Il mondo del cinema contro Urbani

Per protestare contro gli ultimi ‘tagli’, seguiti all’approvazione della legge sul cinema del Ministro Urbani, è stato costituito un “Comitato permanente di agitazione”.

Il giorno di San Valentino il Comitato permanente di agitazione che riunisce i maggiori esponenti del cinema italiano (dagli autori ai produttori indipendenti, ai macchinisti, ai fotografi di scena) ha organizzato una serata musicale nel corso della quale si sono alternati sul palco del Teatro Eliseo di Roma Carla Fracci, Salvatore Accardo e Michele Campanella ed è stato letto un documento sulle politiche culturali del governo Berlusconi.

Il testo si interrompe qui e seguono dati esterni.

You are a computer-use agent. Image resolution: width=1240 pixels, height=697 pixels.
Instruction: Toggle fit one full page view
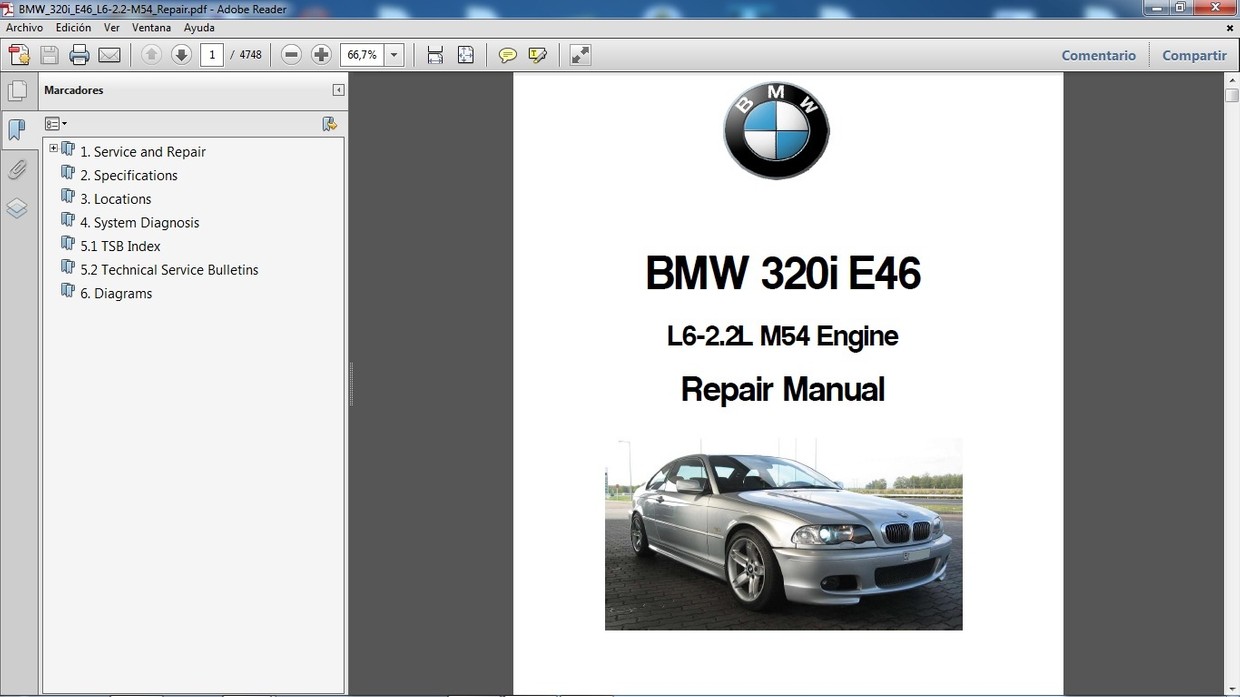465,55
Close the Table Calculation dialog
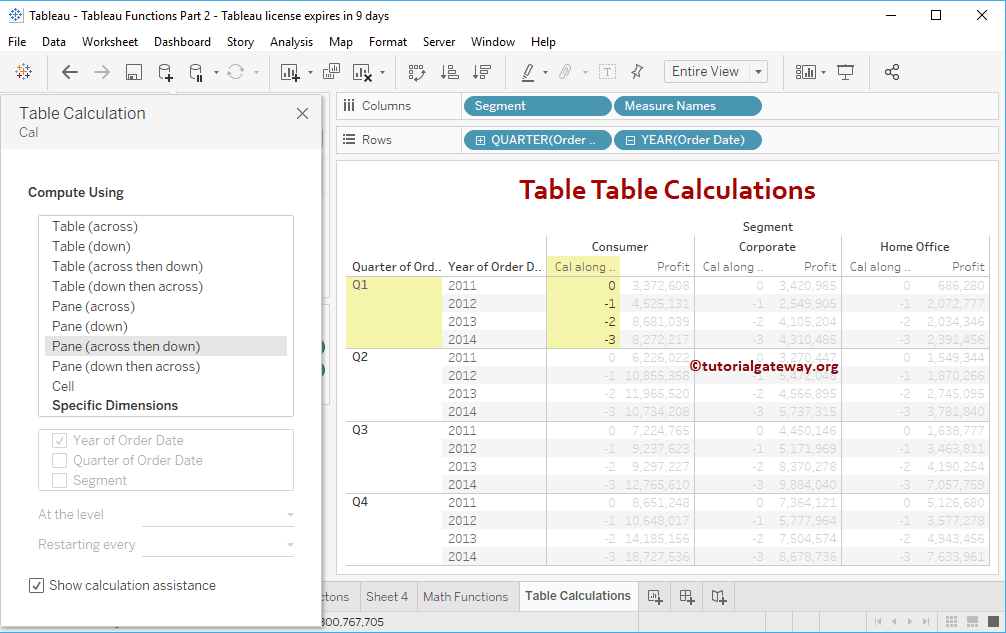The width and height of the screenshot is (1006, 633). (303, 114)

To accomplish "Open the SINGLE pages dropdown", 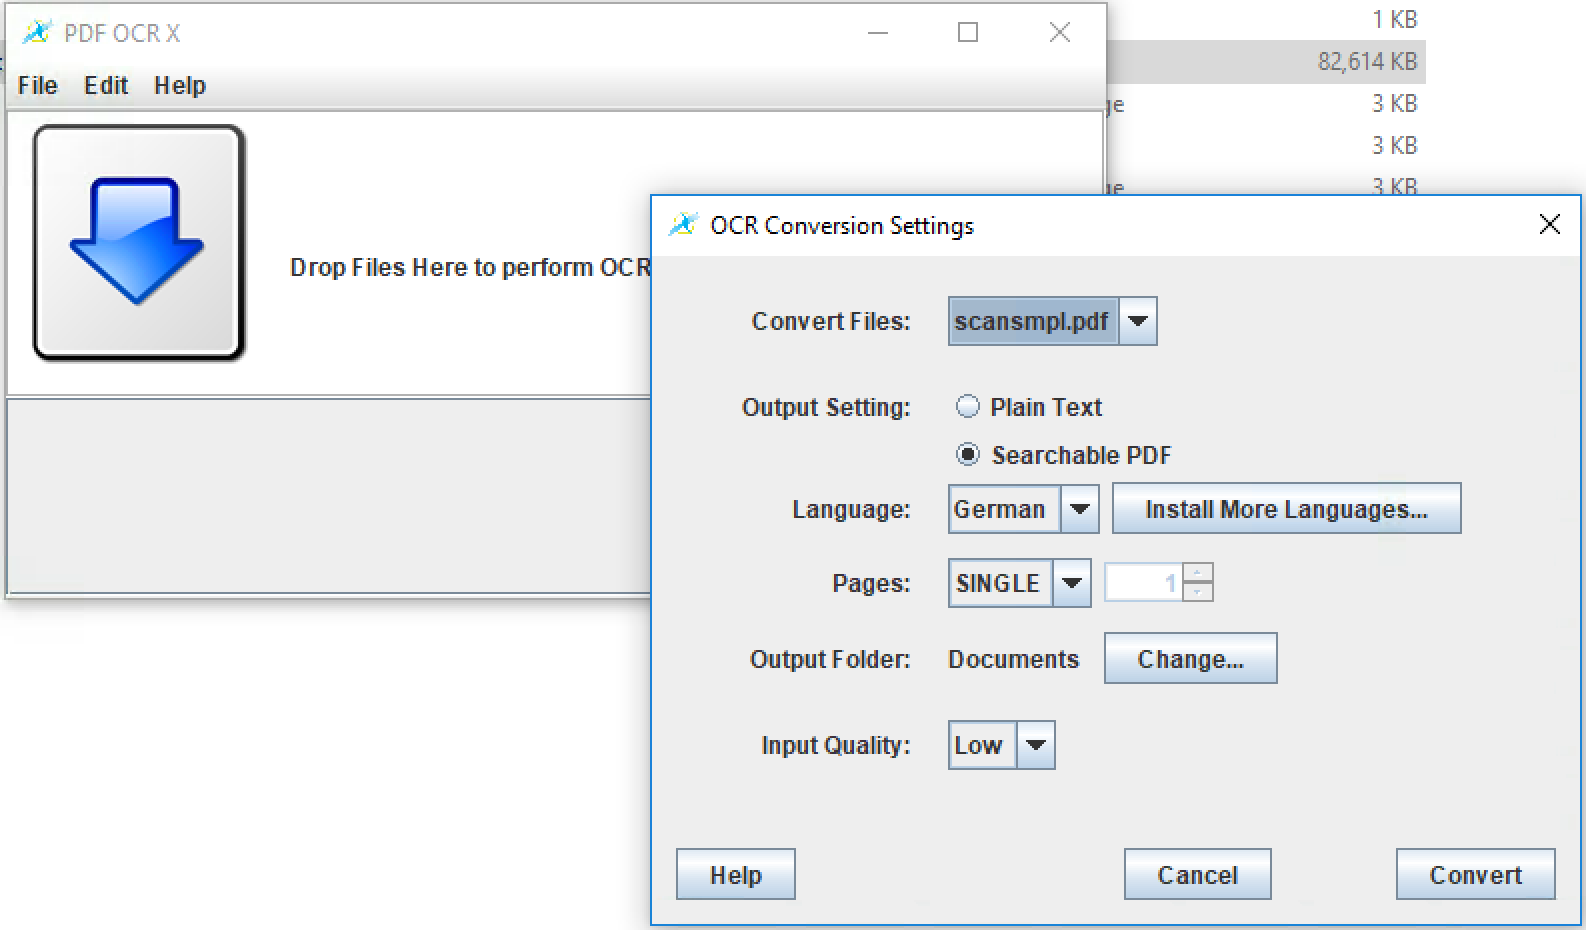I will [x=1071, y=583].

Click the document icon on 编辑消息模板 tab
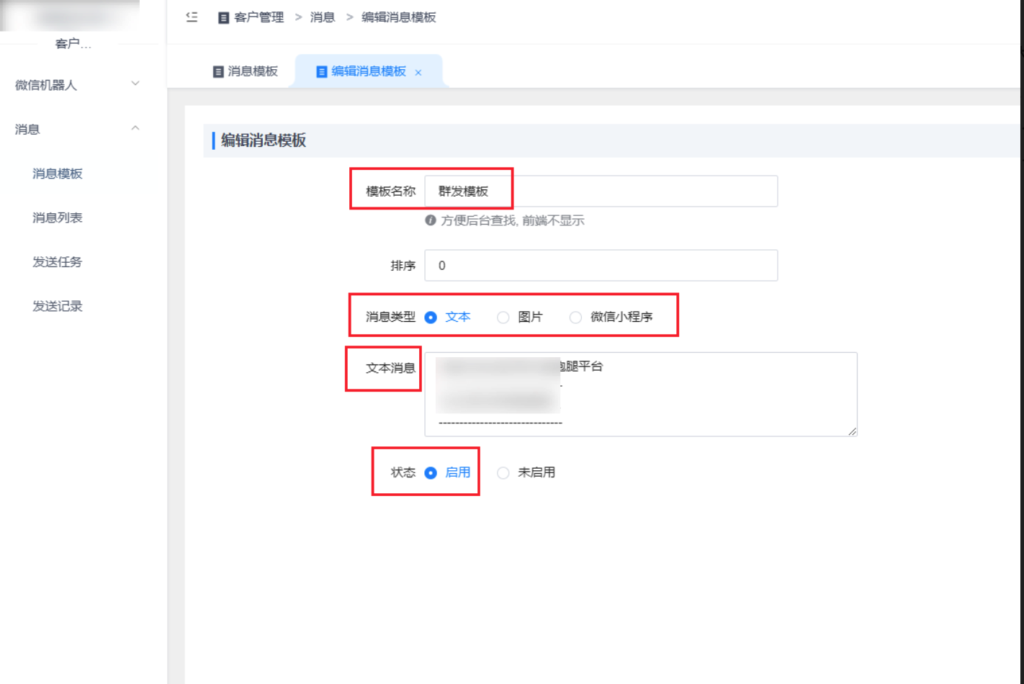coord(320,71)
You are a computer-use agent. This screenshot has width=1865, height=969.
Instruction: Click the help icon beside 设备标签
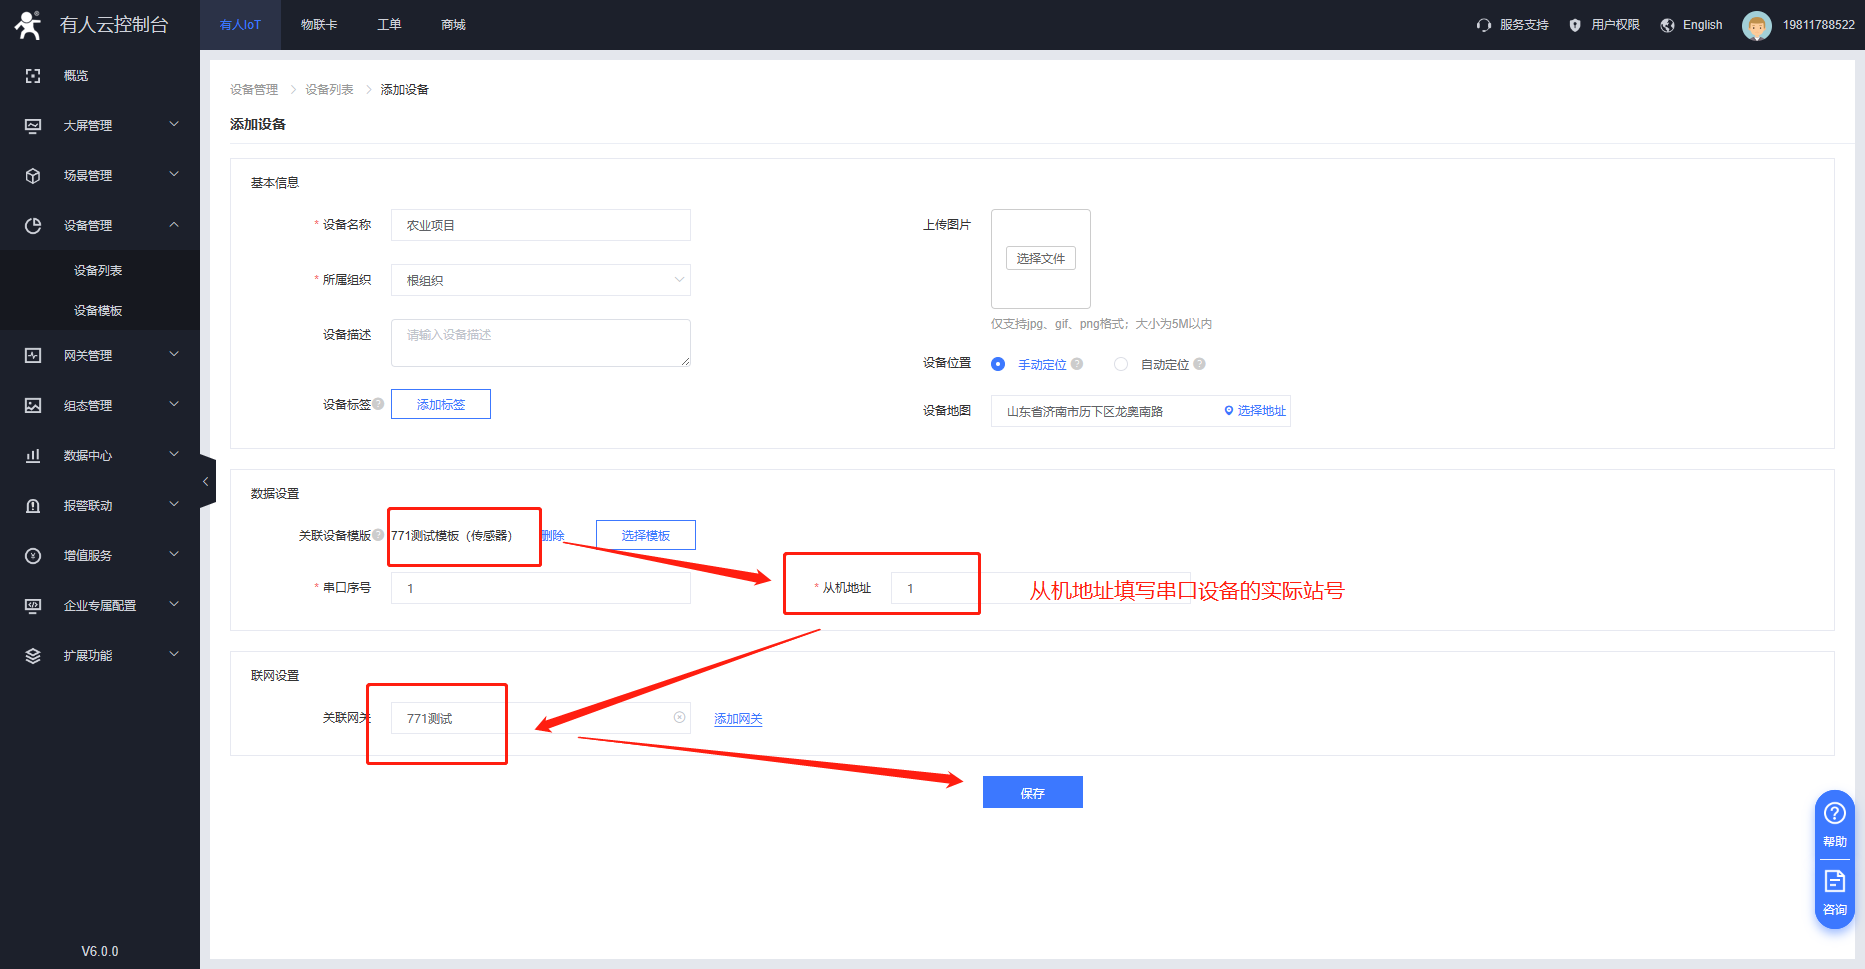point(378,404)
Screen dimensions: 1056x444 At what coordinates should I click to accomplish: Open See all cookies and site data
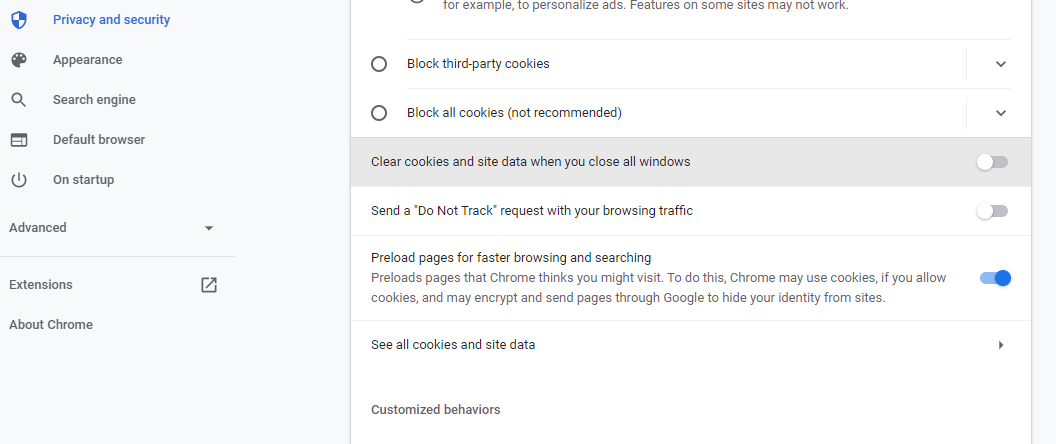691,345
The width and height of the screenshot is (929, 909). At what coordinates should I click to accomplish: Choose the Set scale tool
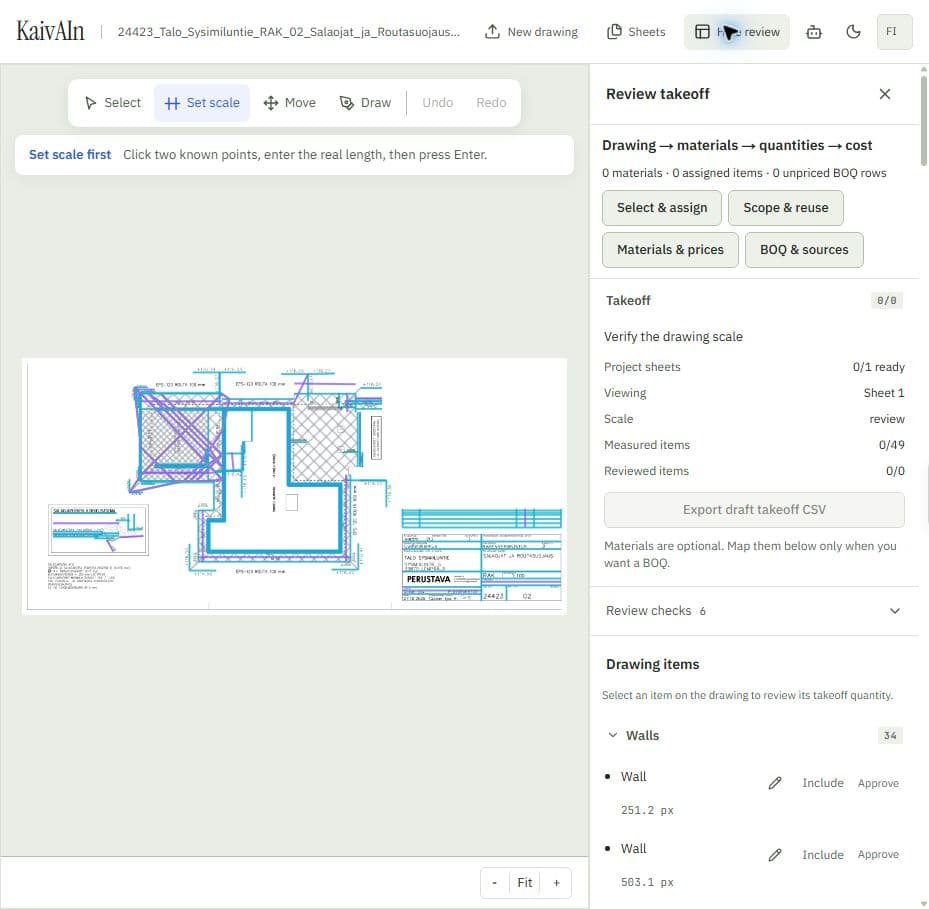(x=202, y=103)
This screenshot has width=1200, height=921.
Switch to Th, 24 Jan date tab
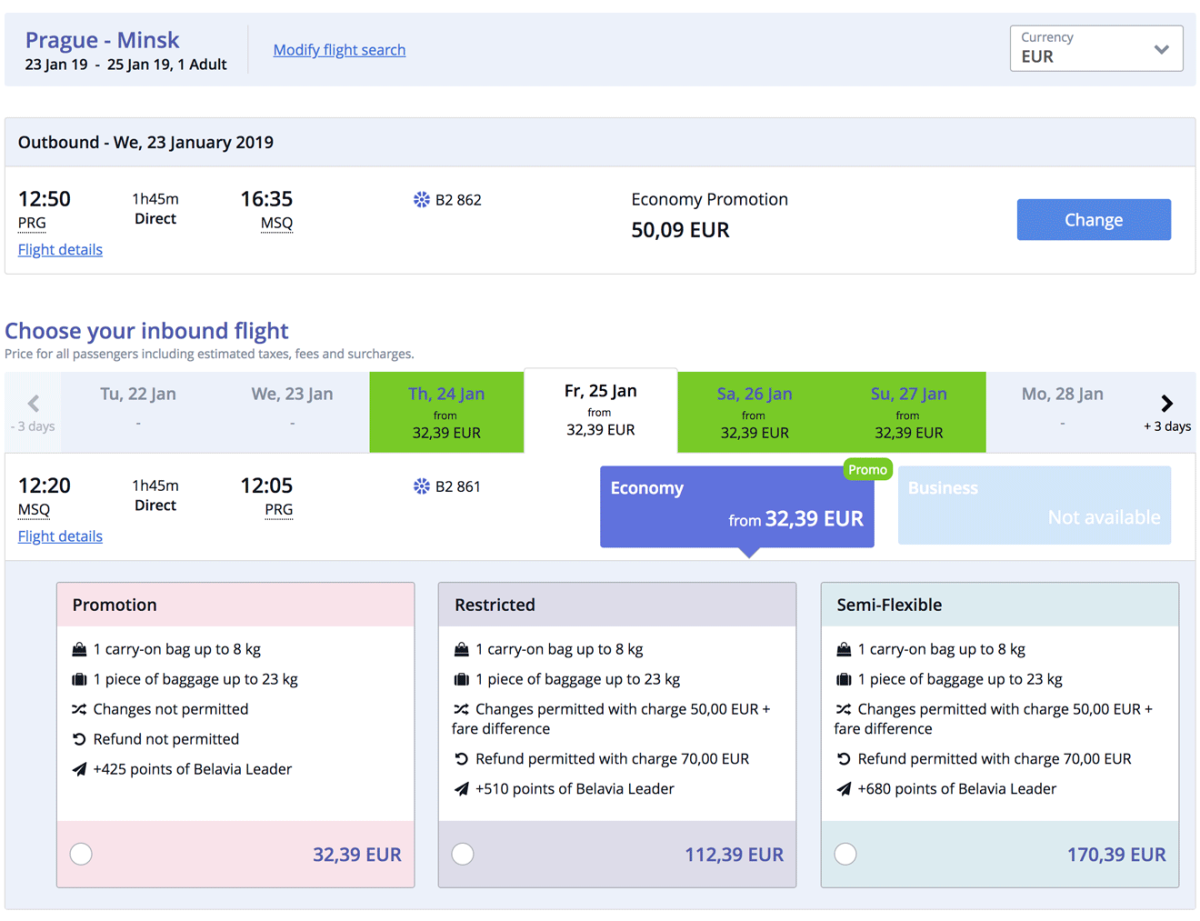point(446,412)
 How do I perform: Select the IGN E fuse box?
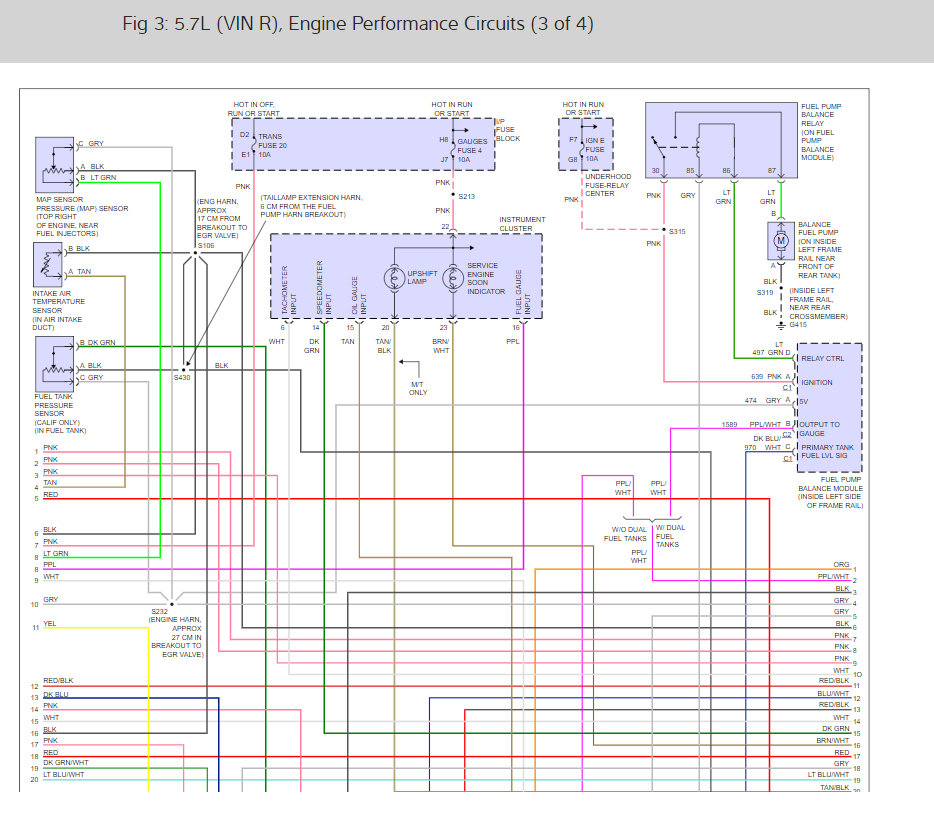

Ecco alcuni passaggi del documento letto da Ugo Gregoretti, regista e presidente dell'Anac (Associazione Nazionale Autori Cinematografici):

"Sui molti stampati in circolazione (...) è diventato pressoché onnipresente - tra i tanti - il logo del Ministero dei Beni e delle Attività Culturali. Si trova dappertutto, come una denominazione d'origine controllata. Ma a tale spargimento di simboli, come sappiamo, non corrisponde altrettanta generosità di sostegni concreti. Anzi: c'è un rapporto inversamente proporzionale. Con gli ultimi provvedimenti restrittivi sono anche stati bloccati i fondi che dovevano finanziare le "Opere prime cinematografiche" già approvate dalle commissioni ministeriali e in qualche caso con le produzioni già avviate.

Diciotto opere prime: diciotto sogni spezzati, diciotto giovani autrici e autori decapitati in fasce. Come non cedere alla facile tentazione di chiamare Urbani Erode e il suo nuovo operato una nuova piccola strage degli innocentiO

Questi giovani si sono rivolti a noi, vecchi dell'Anac, associazione nazionale degli autori cinematografici, antico sodalizio storico e glorioso dei cineasti italiani di cui oggi io sono l'inadeguato presidente. La manifestazione di stasera al teatro Eliseo nasce da questo ricongiungimento generazionale, di cui è l'effetto finale. Essa è dovuta alla tenacia di Francesco Maselli, egregio e instancabile "movimentista", che è riuscito a mobilitare l'intera costellazione del nostro spettacolo".